Les charmes magnétiques de Dana Gavanski

© Clementine Schneidermann
Julien Broquet
Julien Broquet Journaliste musique et télé

La Canadienne de Londres Dana Gavanski ensorcèle avec When It Comes, un somptueux deuxième album aux charmes magnétiques. Entretien.

Elle a le cheveu à la garçonne. Le regard profond. Et le charme typé des filles de l’Est. Dana Gavanski est canadienne, d’origine serbe, et vit à Londres depuis quelques années. C’est de chez elle, assise par terre dans son living room, au sud de la ville, que la remarquable singer-songwriteuse se raconte et présente When It Comes. Deuxième album doux et ensorcelant qui confirme l’étendue de son talent. Quelque part entre Nico et Cate Le Bon, Aldous Harding et Angel Olsen… “J’ai essayé de revenir au songwriting et de faire en sorte qu’il soit excitant pour moi. Qu’il y ait du challenge en tout cas. J’ai pris un an et demi pour écrire des chansons même si beaucoup ne sont pas arrivées jusqu’au disque. J’ai pas mal tâtonné. Pour la première fois, j’ai utilisé Logic pour fabriquer les morceaux. Explorer le son et les textures. C’est autre chose que de juste être assise, toute seule, avec sa guitare.

--- Informations sources ---
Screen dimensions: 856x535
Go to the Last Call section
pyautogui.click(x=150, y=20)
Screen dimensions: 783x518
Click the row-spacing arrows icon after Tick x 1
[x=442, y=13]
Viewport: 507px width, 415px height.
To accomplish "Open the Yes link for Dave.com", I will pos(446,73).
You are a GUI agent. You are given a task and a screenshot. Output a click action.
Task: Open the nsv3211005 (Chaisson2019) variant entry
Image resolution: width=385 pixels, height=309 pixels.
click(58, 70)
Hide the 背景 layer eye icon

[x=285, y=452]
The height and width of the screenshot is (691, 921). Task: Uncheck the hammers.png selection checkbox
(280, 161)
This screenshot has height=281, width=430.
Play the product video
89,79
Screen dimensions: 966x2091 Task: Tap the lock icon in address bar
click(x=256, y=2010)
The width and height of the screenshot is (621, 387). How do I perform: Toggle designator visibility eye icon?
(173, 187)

--- Tâches et exercices ---
A - Répondez aux questions suivantes à partir de l'article sur Dana Gavanski.
(i) Quel est le titre du deuxième album de la chanteuse ?
(ii) Dans quelle partie de Londres se trouve le living room d'où elle s'exprime ?
(iii) Combien de temps a-t-elle consacré à l'écriture de chansons ?
B - Prolongez l'article sur Dana Gavanski en reprenant le fil après sa dernière phrase.

--- Réponses aux exercices ---
A -
(i) When It Comes.
(ii) Au sud de la ville.
(iii) Un an et demi.

B -
Souriante, bavarde, sympa, Dana revient de loin. Pendant le confinement, elle a perdu la voix. Des semaines. Des mois. “Avec le lockdown, j’avais plein de temps pour moi. La période se prêtait à l’écriture. J’ai commencé à me pencher là-dessus et très vite, ma voix s’est mise à dérailler. Au début, je ne l’ai pas vraiment accepté. Je pensais juste être un peu malade. Donc j’ai continué à écrire des chansons. Je n’aurais probablement pas dû. Mais c’est dur de ne rien faire, de ne pas utiliser ta voix. C’est un outil fondamental de la vie. A fortiori quand on est chanteuse.” Puis, aussi, quand on est quelqu’un d’aussi sociable que Dana Gavanski… “Je souffrais dès que je parlais plus de 20-30 minutes. Mais je continuais de causer, même si ça me faisait mal.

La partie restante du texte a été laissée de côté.